I was thinking about the portfolio today. I wrote after my Thorn Group Ltd (ASX: TGA) and RNY Property Trust (ASX: RNY) purchases that they were ‘singles’ or perhaps a ‘double’ for RNY in cricket terms – one run, or two runs. You can do well with singles in the stock market. 5% share price growth per annum plus a 5% dividend (if you reinvest it in shares growing at the same rate) will turn 10 grand into a million buckaroos in 43-ish years.

But what about swinging for the fences, or ‘hitting it for 6’ in cricket terms? What about the limited downside stocks with asymmetric payoffs, the multibaggers? Successful fund managers always seem to own a fair number of these over time. I am not sure how many I could reasonably expect to spot in my 5 year experiment, but I will need to spot several over my lifetime if I want to make a career in investing. Peter Lynch wrote in One Up On Wall Street that his biggest winners took an average of 7 years, I think, to play out.

Initially when I conceived of this experiment I had not planned to have any multibaggers. For a portfolio that is supposed to show my ability to pick good stocks and generate market beating returns, this is a bit ludicrous (what was I thinking?!). I recant my sins, yes, I will be looking for possible multibaggers despite my focus on singles so far.

Perhaps I originally thought that it would be hard to get a multibagger in 5 years, but even my own portfolio says that’s a lie. In the past 2 and a half years I’ve already doubled my money on 2 stocks (although one has subsequently declined to my original price). Conceivably if they continue growing at the rate they have recently, they could possibly be 3- or 4-baggers by the end of a 5 year holding period. So I’m keeping an open mind for the potential multibaggers. Fast growing small-cap stocks are a possibility, and to be honest I haven’t looked at many of those recently.  I have made a mental note to start looking at a few more in the near future (I can think of a few prospects off the top of my head).

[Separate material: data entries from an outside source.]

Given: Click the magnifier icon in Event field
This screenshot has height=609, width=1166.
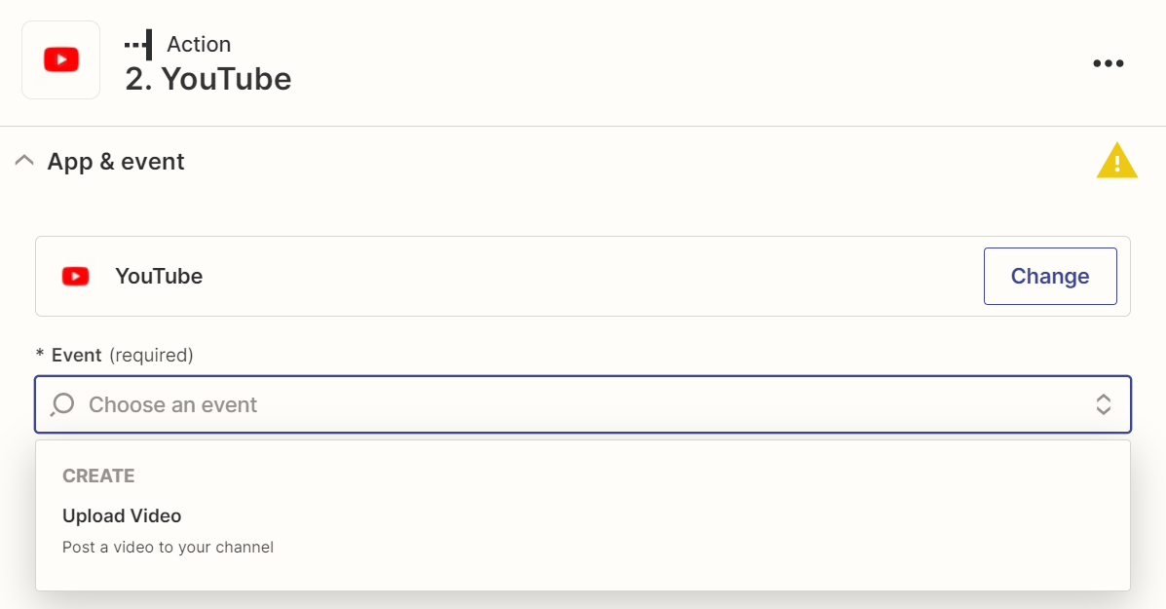Looking at the screenshot, I should (62, 404).
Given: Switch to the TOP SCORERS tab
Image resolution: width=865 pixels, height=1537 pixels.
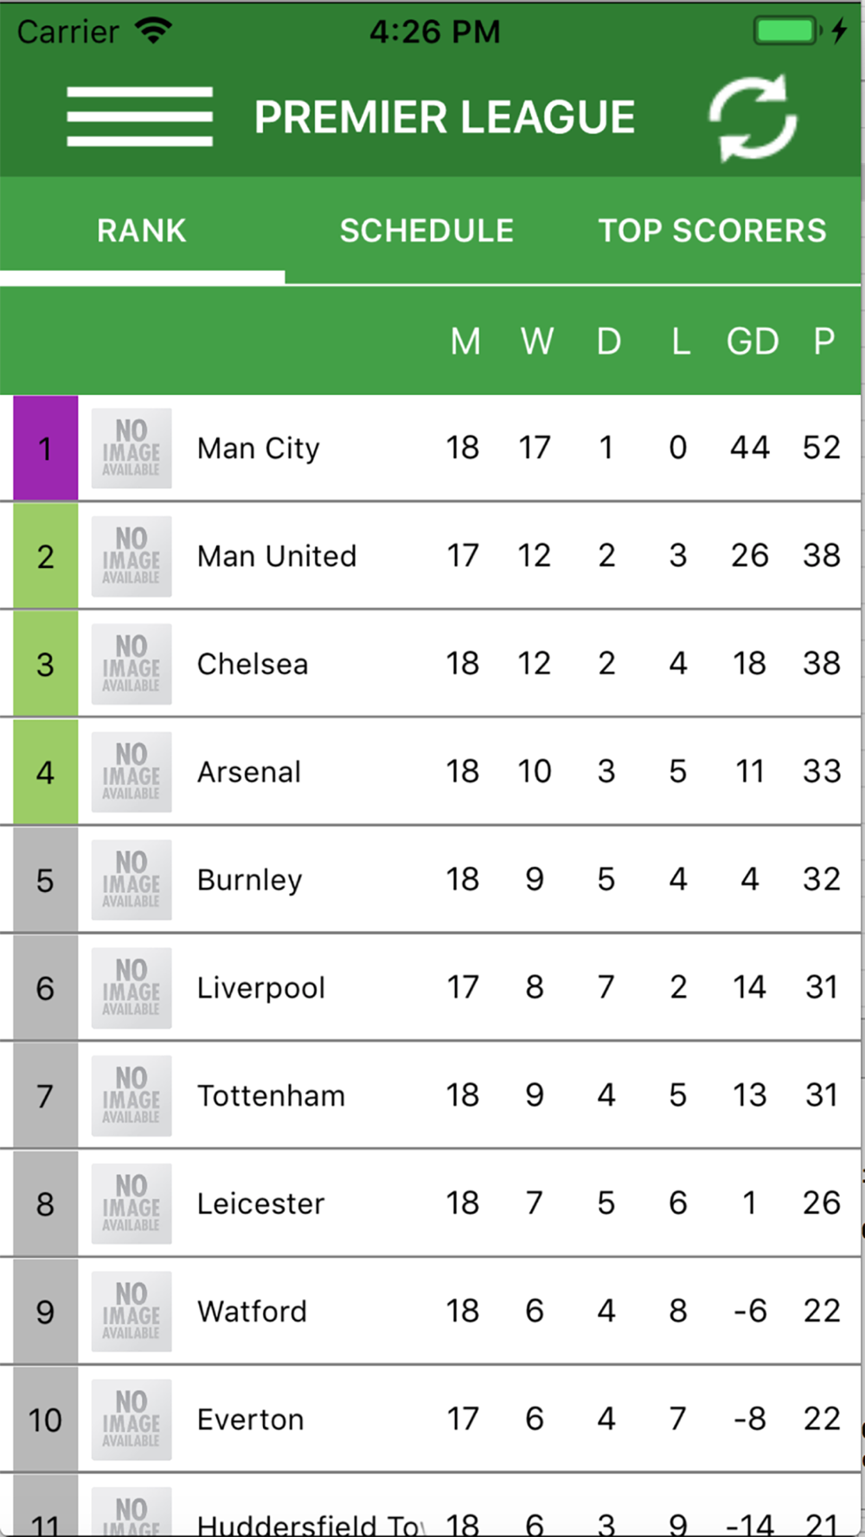Looking at the screenshot, I should (x=712, y=231).
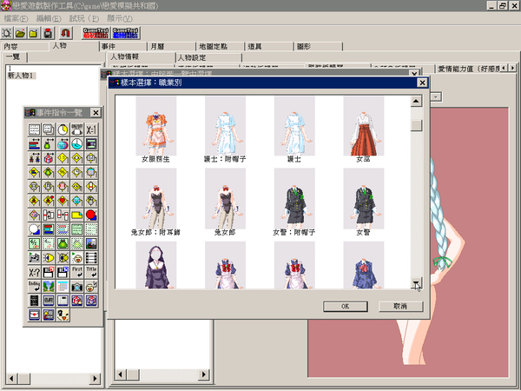The height and width of the screenshot is (391, 521).
Task: Switch to the 月曆 tab
Action: (x=172, y=47)
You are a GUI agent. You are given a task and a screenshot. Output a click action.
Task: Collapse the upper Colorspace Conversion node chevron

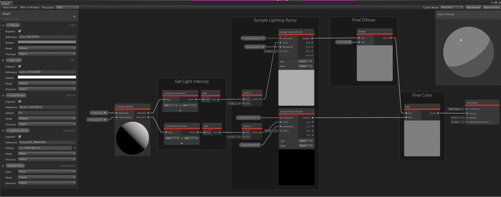(x=180, y=110)
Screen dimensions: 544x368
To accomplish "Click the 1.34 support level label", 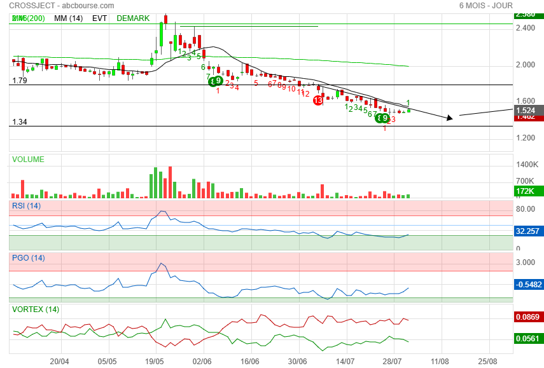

Bottom-feeding on ‘value’ stocks could be another viable way to pick up a multibagger inside my intended time frame. They seem to take 3-4 years to turn themselves around, after which the market catches on to the fact that the business is profitable and safe to buy again, and reprices it closer to the market average. Just look at the resources stocks – sucking wind in 2014, riding high in early 2017. I’ve spotted a couple of potential turnarounds recently, MMA Offshore Ltd (ASX: MRM), which I’m naming because I’m not a buyer at the moment, and one other which I won’t name (yet).

MMA, short for Mermaid Marine Australia,  is coincidentally another Forager pick, and one that they lost money on by being too quick to buy and placing too much credence in the group’s Net Tangible Assets (NTA). I look forward to reading more about that one in their upcoming quarterly report.

For me, Mermaid Marine is still a potential opportunity. It’s still trading at a discount to its Net Tangible Assets and once it pays off some debt to its bankers (with existing cash) it won’t have to make any more debt payments until they come due in 2019. That gives it two years to sort itself out. The primary reason I am not buying is that the vessel market is very subdued and an upturn will lag behind a recovery in oil prices. If we assume that oil/gas markets recover in the next 12 months – if they recover – this gives the company just 12 more months for the vessel market to improve, and to start generating profits and cash. I’m not sure that will be enough time to convince bankers to extend its debt or sell vessels to repay it before it comes due in 2019. That said, the upside is significant – I estimate around 4-5x – if the turnaround occurs.

I’d like to buy shares but I think the outcomes are too close to uncertain at this point – making it just gambling. The vessel hire market seems to be in the process of stabilizing and I am looking forward to the next report where they are forecasting up to $20 million in EBITDA. If much of that comes out as free cash flow or even profit, and further signs of improvement in the vessel market occur (such as more vessels winning contracts and fleet utilisation or day rates rising), then I could change my opinion.

The second company is another nasty, beaten-up business without a competitive advantage, but is now trading 33% below where I thought it could be cheap enough to buy (which was already a low price). I’ll probably write about that one a bit more in the coming months, after its annual report.